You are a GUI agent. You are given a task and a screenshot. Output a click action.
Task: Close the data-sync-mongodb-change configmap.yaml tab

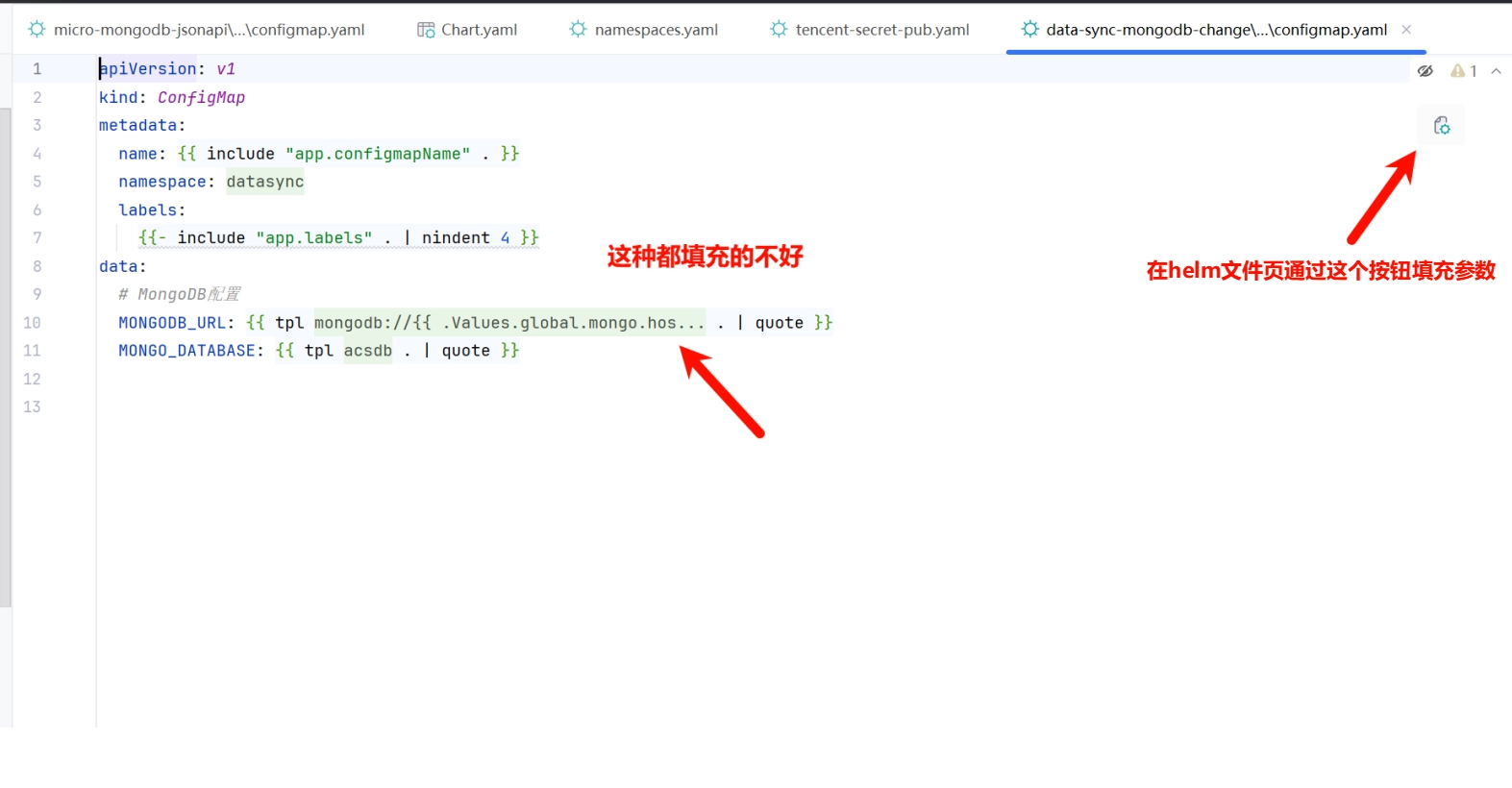pos(1406,30)
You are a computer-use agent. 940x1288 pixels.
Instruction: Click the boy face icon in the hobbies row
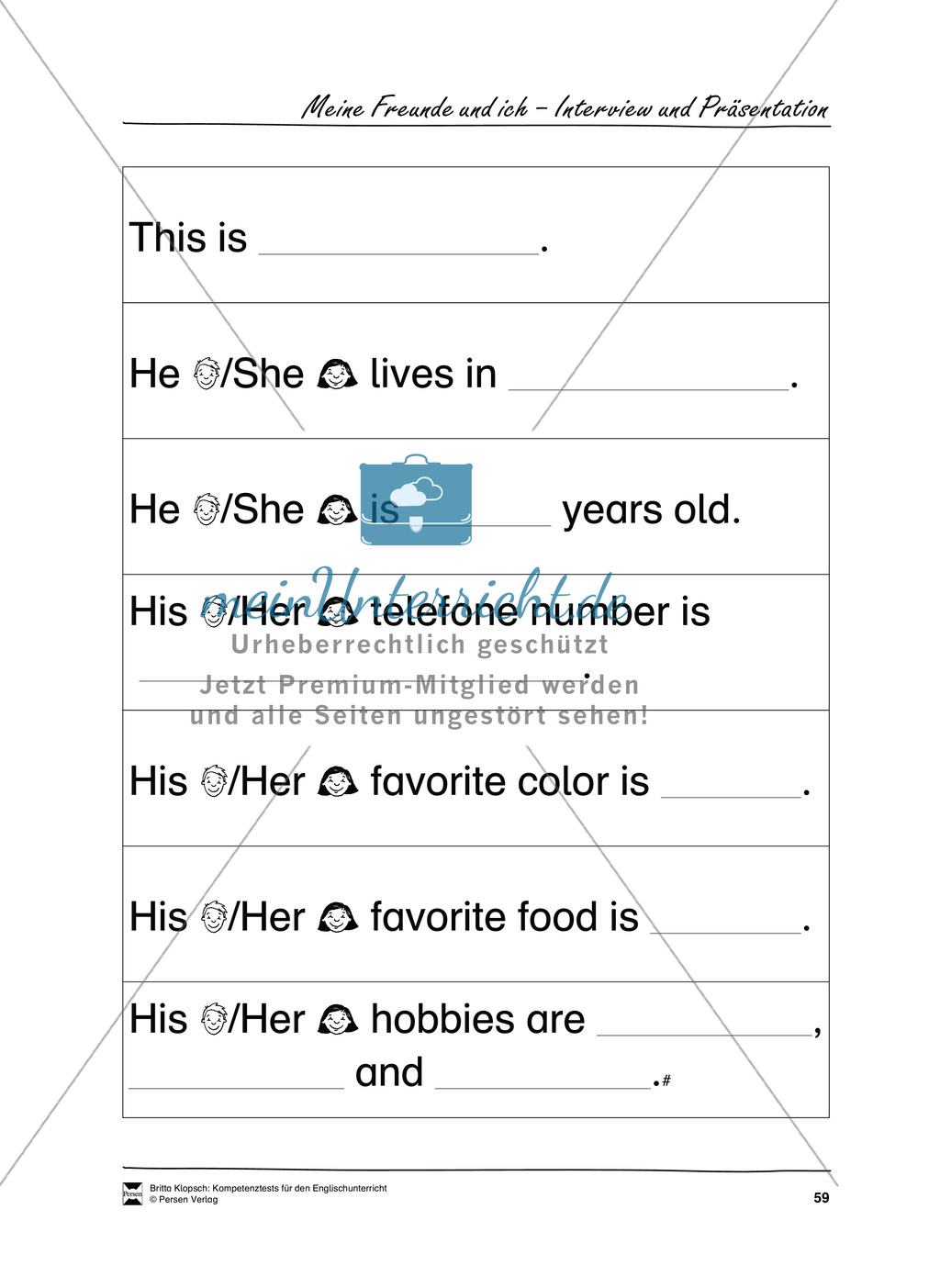point(214,1019)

___

The task: Report every line of the material above that contains the word "agent", counting only matches with the same uppercase and lowercase letters.

Final answer:
You are a GUI agent. You are given a task and a screenshot. Output a click action.
You are a computer-use agent. 940x1288 pixels.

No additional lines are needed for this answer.